Since classical music is in some turmoil right now, I doubt we'll see much happen any time soon. Interesting reading from Pliable, however, and something about which one should think.

Friday, January 02, 2009

A brief comment on a missed opportunity

Note: There are some spoilers below, so please do bear that in mind.

I saw Bryan Singer's Valkyrie a few days ago. It wasn't terrible, despite the misgivings I had about putting the story of Claus Schenk Graf von Stauffenberg on film. People, of course, need to remember that, in the darkest moments of Germany's night, there were men and women willing to try to do the right thing. I think Singer oversimplified the German Resistance, but there are limitations to a holiday blockbuster that are best solved in a multi-part documentary. That would, of course, defeat the purpose of the holiday blockbuster. I also had a problem with the idea that the 20 July 1944 plot could be turned into a thriller, since the result is easily determined.

That aside, I felt that one scene could have been utilized to make a powerful point. When Stauffenberg (as played with admirable two-dimensionality by Tom Cruise) presents the revised Walküre plan to Hitler at the Berghof on the Obersalzburg, Hitler asks whether Stauffenberg knows his Wagner. He rambles on about the Valkyries and their role in selecting heroes to live or die and their role in carrying them to Valhalla. All well and good (I suppose), but then the film has Hitler make the dramatically obvious comment that in order to understand National Socialism, one must understand Wagner.

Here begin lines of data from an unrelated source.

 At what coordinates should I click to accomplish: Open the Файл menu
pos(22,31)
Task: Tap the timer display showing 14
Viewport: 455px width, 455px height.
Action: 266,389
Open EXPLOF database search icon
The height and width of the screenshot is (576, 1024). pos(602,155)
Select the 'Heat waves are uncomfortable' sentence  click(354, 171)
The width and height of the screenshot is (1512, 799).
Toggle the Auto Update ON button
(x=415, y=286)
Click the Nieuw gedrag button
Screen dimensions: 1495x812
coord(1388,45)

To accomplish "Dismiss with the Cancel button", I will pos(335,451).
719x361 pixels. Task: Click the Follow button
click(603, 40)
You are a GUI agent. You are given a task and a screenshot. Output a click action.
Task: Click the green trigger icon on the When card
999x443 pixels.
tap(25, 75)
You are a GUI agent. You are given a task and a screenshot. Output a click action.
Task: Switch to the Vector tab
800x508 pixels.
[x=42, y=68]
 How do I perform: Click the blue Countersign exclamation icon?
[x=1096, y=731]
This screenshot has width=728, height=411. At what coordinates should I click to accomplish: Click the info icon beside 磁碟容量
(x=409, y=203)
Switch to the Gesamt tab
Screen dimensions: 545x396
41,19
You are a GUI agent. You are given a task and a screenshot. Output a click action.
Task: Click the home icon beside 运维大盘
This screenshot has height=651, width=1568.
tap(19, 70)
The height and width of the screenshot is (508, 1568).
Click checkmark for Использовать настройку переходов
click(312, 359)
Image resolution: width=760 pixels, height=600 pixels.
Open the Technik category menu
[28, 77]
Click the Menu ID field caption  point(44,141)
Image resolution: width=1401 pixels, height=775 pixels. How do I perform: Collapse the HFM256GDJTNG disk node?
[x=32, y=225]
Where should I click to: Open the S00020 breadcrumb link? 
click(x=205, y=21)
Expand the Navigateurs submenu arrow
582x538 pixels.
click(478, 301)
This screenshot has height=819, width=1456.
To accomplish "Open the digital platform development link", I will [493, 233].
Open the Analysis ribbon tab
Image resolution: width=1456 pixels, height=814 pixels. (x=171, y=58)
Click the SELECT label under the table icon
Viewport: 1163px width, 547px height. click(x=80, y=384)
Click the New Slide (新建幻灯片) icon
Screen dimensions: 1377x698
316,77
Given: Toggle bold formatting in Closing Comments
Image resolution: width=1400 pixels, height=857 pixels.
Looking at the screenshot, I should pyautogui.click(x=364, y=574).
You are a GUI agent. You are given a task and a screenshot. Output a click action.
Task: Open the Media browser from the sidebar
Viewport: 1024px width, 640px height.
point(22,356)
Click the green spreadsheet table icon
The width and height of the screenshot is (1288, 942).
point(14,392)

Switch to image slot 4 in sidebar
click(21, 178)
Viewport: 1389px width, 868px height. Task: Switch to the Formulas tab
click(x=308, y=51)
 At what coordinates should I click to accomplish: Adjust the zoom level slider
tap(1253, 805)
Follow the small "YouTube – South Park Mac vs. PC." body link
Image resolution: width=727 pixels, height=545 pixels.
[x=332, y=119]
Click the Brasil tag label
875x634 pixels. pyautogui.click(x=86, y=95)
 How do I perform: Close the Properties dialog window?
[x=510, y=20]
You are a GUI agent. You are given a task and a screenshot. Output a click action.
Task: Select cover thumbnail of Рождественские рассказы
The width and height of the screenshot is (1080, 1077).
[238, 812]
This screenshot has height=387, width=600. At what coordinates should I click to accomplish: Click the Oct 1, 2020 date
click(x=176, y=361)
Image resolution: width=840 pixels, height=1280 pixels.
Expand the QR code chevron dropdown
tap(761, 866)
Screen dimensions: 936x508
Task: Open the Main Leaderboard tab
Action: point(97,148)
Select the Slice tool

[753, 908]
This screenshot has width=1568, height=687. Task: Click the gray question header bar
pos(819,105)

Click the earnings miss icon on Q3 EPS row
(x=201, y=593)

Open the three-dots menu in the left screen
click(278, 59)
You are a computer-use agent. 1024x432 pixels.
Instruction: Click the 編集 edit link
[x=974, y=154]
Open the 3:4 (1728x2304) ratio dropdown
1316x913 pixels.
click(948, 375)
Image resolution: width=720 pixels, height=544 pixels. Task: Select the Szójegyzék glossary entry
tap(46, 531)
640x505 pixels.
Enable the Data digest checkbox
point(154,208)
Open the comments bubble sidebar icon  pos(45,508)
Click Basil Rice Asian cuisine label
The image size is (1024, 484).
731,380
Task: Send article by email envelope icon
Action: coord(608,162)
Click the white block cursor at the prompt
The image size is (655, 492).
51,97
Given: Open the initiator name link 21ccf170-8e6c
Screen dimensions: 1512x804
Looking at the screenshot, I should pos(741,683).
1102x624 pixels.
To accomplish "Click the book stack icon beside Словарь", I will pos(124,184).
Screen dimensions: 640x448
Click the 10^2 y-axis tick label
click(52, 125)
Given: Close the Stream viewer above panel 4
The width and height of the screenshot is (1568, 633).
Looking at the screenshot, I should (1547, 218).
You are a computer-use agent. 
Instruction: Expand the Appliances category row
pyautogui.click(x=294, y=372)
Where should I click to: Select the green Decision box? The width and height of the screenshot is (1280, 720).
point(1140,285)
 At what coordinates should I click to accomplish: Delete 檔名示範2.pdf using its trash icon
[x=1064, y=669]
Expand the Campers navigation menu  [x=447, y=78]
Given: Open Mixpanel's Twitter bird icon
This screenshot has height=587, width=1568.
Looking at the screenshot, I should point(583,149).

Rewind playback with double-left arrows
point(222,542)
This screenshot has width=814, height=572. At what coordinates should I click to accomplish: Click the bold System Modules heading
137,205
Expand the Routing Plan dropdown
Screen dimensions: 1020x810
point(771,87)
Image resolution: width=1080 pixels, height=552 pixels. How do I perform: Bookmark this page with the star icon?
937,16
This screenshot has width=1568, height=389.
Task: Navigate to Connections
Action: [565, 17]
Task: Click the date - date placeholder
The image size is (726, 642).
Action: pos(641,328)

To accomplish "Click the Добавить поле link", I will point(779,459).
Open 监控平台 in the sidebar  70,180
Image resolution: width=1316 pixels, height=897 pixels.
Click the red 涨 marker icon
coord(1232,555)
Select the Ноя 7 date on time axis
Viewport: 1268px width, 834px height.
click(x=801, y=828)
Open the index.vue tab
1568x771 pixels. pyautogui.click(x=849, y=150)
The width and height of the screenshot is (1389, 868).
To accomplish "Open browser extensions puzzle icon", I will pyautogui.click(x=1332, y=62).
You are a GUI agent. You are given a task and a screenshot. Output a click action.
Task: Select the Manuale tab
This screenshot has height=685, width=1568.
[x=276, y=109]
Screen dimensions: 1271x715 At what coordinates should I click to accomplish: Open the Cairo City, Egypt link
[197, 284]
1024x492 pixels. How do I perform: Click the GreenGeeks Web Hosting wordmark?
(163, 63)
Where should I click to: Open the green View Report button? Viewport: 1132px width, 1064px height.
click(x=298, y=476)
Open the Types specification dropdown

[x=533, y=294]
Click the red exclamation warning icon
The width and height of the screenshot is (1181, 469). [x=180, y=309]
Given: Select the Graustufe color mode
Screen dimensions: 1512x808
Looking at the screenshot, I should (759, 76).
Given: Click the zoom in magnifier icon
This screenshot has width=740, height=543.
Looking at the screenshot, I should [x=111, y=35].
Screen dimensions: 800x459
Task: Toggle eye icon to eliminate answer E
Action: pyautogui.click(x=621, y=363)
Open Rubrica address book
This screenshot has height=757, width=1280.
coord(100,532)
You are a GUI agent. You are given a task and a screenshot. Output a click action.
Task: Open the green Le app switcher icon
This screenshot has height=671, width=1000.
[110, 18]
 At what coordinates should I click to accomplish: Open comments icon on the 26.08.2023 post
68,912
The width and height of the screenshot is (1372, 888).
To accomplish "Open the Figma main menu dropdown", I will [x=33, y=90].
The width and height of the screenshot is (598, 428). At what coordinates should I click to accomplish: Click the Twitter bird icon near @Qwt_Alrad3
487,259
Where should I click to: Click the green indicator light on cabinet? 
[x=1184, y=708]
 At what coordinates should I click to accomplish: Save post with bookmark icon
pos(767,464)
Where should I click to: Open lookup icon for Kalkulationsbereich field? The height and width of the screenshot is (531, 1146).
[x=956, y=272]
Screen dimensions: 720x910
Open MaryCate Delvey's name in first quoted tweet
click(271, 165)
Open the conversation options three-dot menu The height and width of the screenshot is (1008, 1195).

This topic has been much-debated and will continue to be debated by scholars and critics, but not here. What I will say, however, is that it would have been powerful for one of the characters to quote (or, better still, the music play) Wotan's act 2 monologue, particularly,

Zum Ekel find' ich
ewig nur mich
in allem, was ich erwirke!
Das andre, das ich ersehne,
das andre erseh' ich nie:
denn selbst muss der Freie sich schaffen:
Knechte erknet' ich mir nur!

That would have, properly understood, had a lot of dramatic impact: the free man must create himself. Compare that with Wotan, who finds only himself in all his plans. Archetypal as the Wagnerian drama is -- and I hazard to say that Wagner the dramatist produced one of his greatest scenes with this monologue; indeed, the best analogue is Aeschylus' hoi Persai -- one can draw all manner of ambiguity and pathos from this scene and its music.

It is my view, then, that Mr. Singer missed a grand opportunity to make a dramatically powerful point subtly (which his use of the Walkürenritt during the bombing raid was assuredly not) with Wagner, rather than repeating a contentious old saw about Wagner. That was, others have noted, the problem with the movie: it was neither good nor bad, great nor terrible. It was competent and did everything one would expect it to do. It tried to the whole ambiguity thing, but it's hard to introduce too much moral ambiguity or sympathy without causing problems with both dramatic sufficiency or historical accuracy. To say nothing of moral appropriateness.

That was a minor "mistake," then, but it was characteristic.